The following amphetamine medications are FDA-approved for treating childhood ADHD: Adderall, Adderall XR, Dexedrine, Dexedrine Spansule, Evekeo, Vyvanse, Mydayis.
Positive results have been reported for atomoxetine, a non-stimulant originally marketed under the brand name Strattera and now available as a generic. In 2002 it was approved for use with ADHD children, but not those under the age of 6. It may require a week or more to take effect and 6-8 weeks before its results can be evaluated. Doses taken once or twice a day have been shown to improve ADHD symptoms in approximately 65% of the children studied, although to a lesser degree than stimulants. Unlike methylphenidate and amphetamines, atomoxetine is not considered addictive nor is it regulated as a controlled substance. Its most common side effects are nausea, vomiting, dizziness, decreased appetite, fatigue, and mood swings. During clinical trials, approximately 0.4% of the participating children experienced suicidal thoughts or gestures, although no actual attempts or suicides were reported. A very small percent of children reported that, rather than abating, their ADHD symptoms increased.
Strattera and generic atomoxetine have been approved by the FDA for treating childhood ADHD.

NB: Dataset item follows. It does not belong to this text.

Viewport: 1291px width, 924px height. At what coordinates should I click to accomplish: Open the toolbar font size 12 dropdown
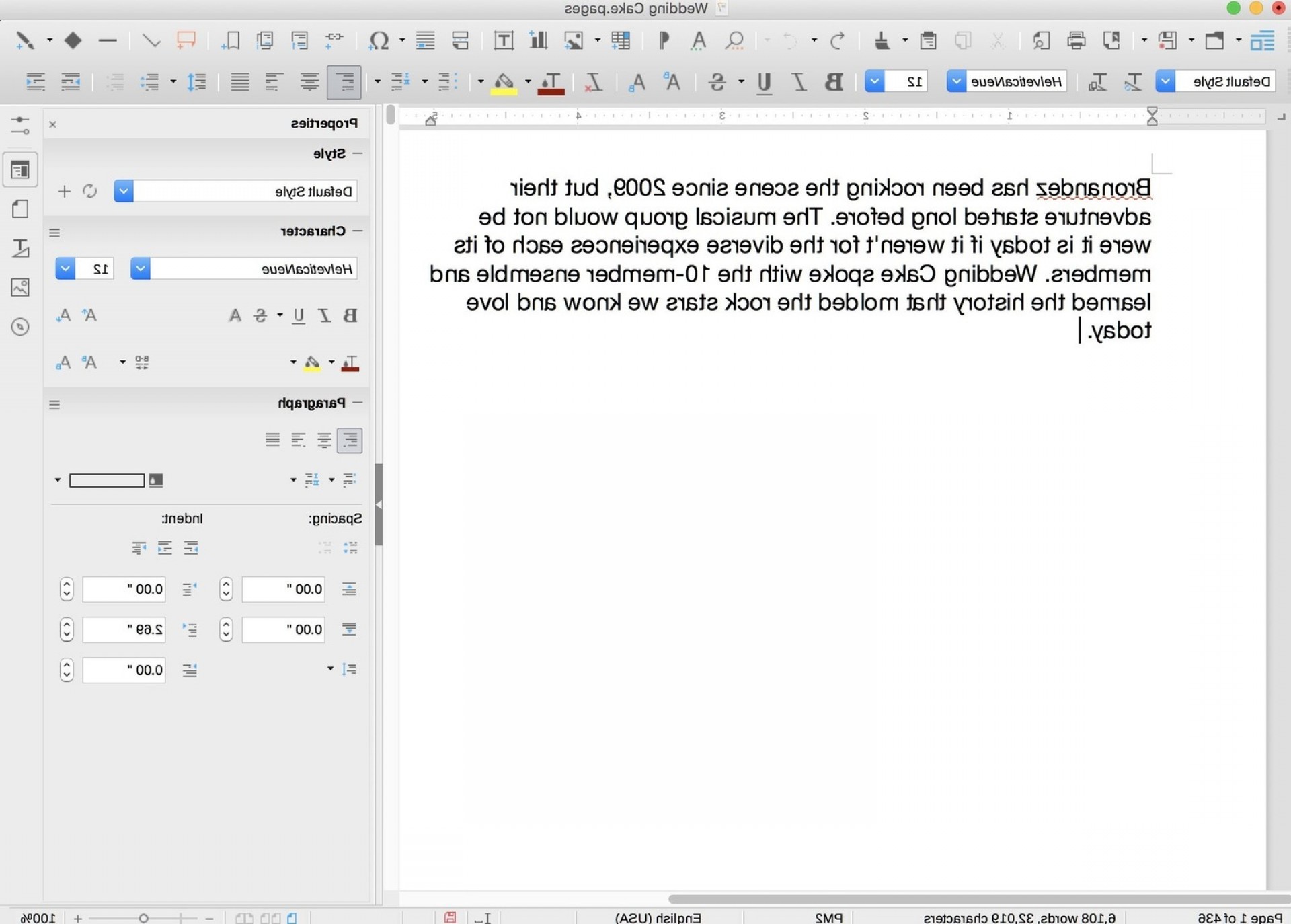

Ritalin was originally developed to treat hypertension (high blood pressure), and other anti-hypertensives have also been used to treat ADHD. The most common are clonidine (marketed under such brand names as Nexiclon, Kapvay, and Catapres) and guanfacine (Intuniv, Tenex). Neither compound is a stimulant and both are believed to improve attention, reduce impulsivity, and relieve frustration. Although the two are chemically different, they share a number of possible side effects that include breathing problems, hives, irregular heart rate, insomnia, headaches, dizziness, dry mouth, constipation, and diarrhea. Clonidine may also cause confusion and drowsiness. Neither clonidine nor guanfacine is considered addictive or regulated as a controlled substance.

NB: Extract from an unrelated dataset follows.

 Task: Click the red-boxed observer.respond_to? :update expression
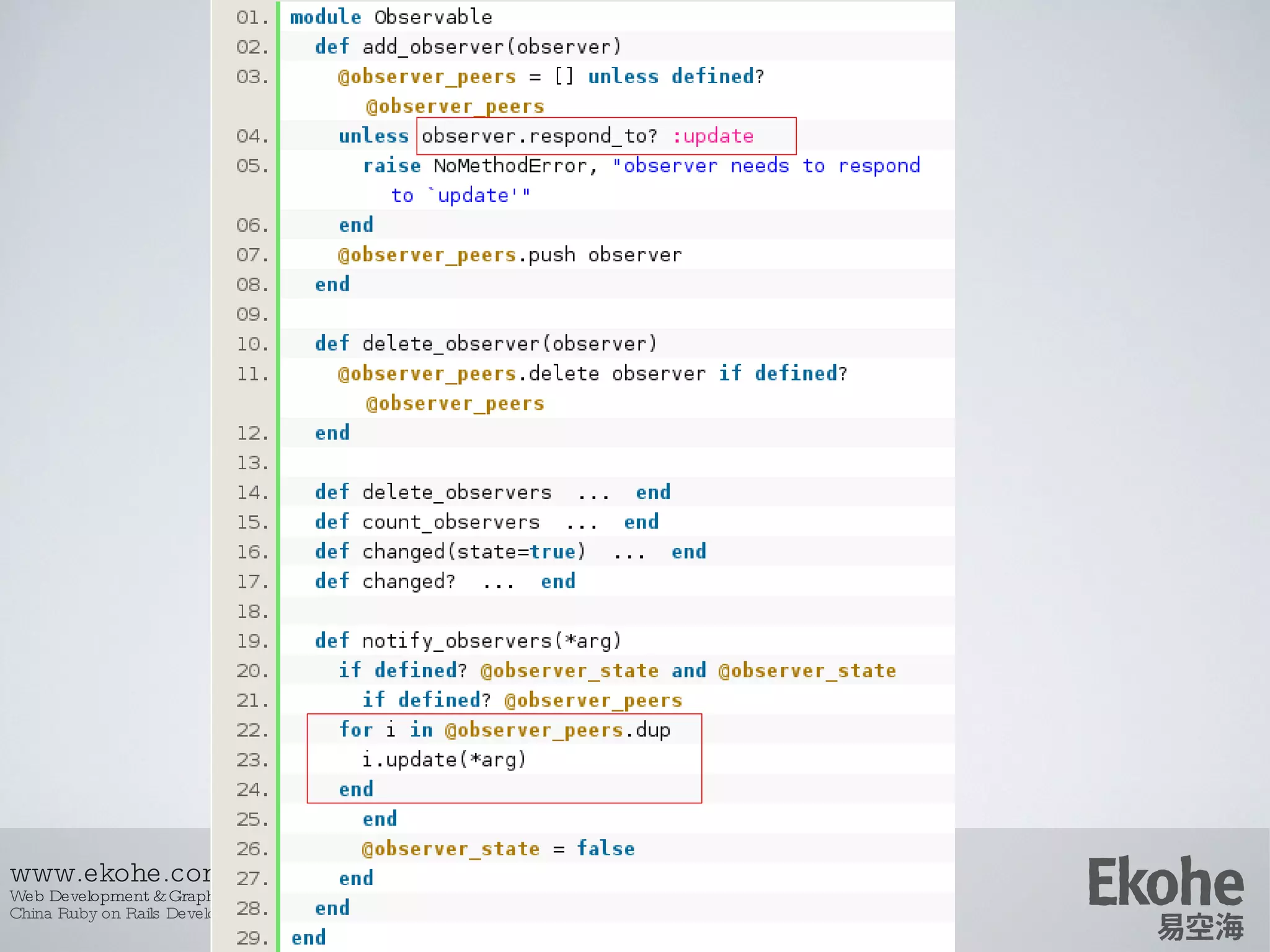point(605,136)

Intuniv and Kapvay are approved by the FDA for treatment of childhood ADHD. Nexiclon, Tenex, and Catapres are prescribed off-label, which means they are FDA-approved for treating other conditions but not yet for ADHD.
When children are unable to tolerate stimulants or have been diagnosed with both ADHD and depression, antidepressant medications are sometimes prescribed. These include trycyclic antidepressants such as Elavil (amitriptyline), Tofranil (imipramine), and Norpramin or Pertofrane (desiprimine). They also include the atypical antidepressant Wellbutrin (buproprion). Selective serotonin reuptake inhibitors such as Prozac (fluoxetine) and Zoloft (sertraline hydrochloride) are also prescribed for depressed adolescents who also have ADHD. Potential side effects of antidepressants are irregular heart rate, chest pain, numbness, headache, weakness, hallucinations, seizures, tremors, rashes, nausea, vomiting, and problems with vision, speech, or balance. In general, antidepressants are not controlled substances.
Antidepressants are prescribed off-label for the treatment of childhood ADHD.